EXERCISE
In the text passage on the stability of network and power infrastructures, what is the other counter-strategy telecom and CableTV operators employ besides consolidation?

TEXT PASSAGE

--

9.1 For instance the Ethernet and TCP/ IP Netwoking industry has been amazingly successful and growing in for instance the Inter-nets with many orders of magnitude, but looked the last couple of years to become stuck in its own success and complexity of machinery and operations, from the 1980’s or ’70’s ?. See [9]. At the same time telecom and CableTv operators counter the erosion of their margins, caused by internet tech price/perf improvements and dis-intermediation of their services, by consolidation: taking over tha small ISP’s and eachother. The other counter-strategy they employ is increased vertical integration : not only “triple play” (fixed teleph/TV channels/ Internet video streaming) is offered as one-stop-shop offeres but also mobile smartphone use is added. This is accompanied by implementation of SDN and NFV encapsulation and of complexity and virtualsation of the control intelligence to central server farms. Wonderful, and understandable since software and computer processing and storage evolved in a similar way (horizontal bifurcation to more decenrral: smartphones && more central: cloud computers and virtual routing networks). But my question is: can this new complex SDN & NFV”network land”  be constructed and upscaled in a STABLE and resilient way ?? Or will the learning curves, emplying optics no doubt, exhibit crashes and sudden bursts too ?? This is a serious question which network architects (like I was) must pose and answer (!!!) to those responsible for digital infrastructures.

9.2 The upcoming “internet of things” (IoT) installing webs of thightly connected sensors and tiny computers in homes, offices, vehicles and industries beg the same question: “Will IoT suddenly become unstable because of structural complexity boundaries are exceeded??“. Reassuring statements of suppliers about tight control and menagement do not convince me. We are building new lifeforms in our ecology we have to share with swarms of machines and ever more clever bacteria!

9.3 Another example are the power grids for generating and transport of electrical power. These infrastructures are now also rapidly made more clever with “smart grid ” technology which will allow not only delivery to but also contribution by small businesses and home owners who want to feed back energy (stored in their cars maybe) into the grid at a price. This poses huge and complex control problems !! Power companies assume that they will be able to sense and control such grids from a central point. I doubt if that assumption can be upheld in the face of large and small changes in suppy of wind- and solar power plus congestion in transport grids. Already some power grids have shown domino-chain outages here power plants where shut off automaticly to prevent overload, which in its turn started to overload other plants. A network architectural design error never foreseen on a local scale. So my question is here too: “ can complex, very much interconnected and open smart power grids be designed so that they behave in a stable way ?

10. False solutions.

--

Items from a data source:
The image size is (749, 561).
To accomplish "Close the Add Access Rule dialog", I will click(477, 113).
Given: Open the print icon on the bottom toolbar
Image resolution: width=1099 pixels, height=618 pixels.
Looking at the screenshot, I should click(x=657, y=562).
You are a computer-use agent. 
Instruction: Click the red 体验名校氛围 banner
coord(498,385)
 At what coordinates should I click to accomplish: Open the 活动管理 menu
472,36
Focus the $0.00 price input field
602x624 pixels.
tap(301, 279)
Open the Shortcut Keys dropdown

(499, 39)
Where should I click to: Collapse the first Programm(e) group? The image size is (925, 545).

--

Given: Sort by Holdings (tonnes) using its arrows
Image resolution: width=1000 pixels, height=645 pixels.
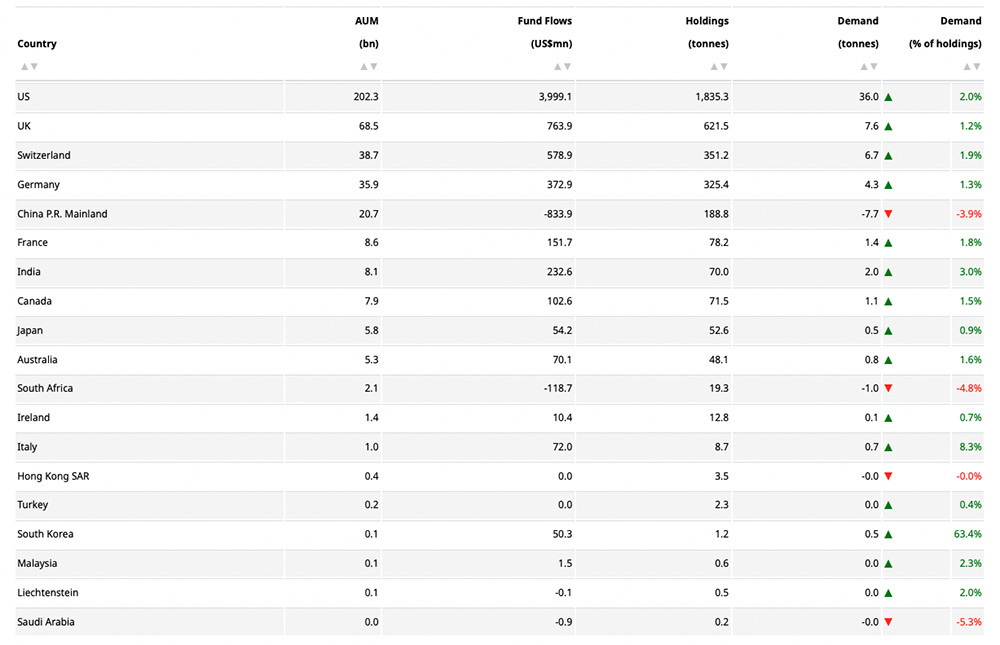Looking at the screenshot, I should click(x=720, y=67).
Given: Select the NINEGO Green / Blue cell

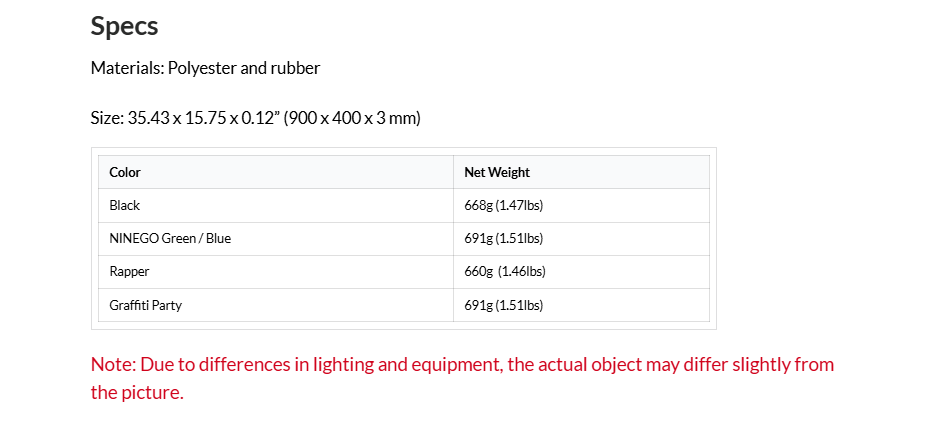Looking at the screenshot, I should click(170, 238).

--

OUTPUT OF THE TASK
Increased vertical integration.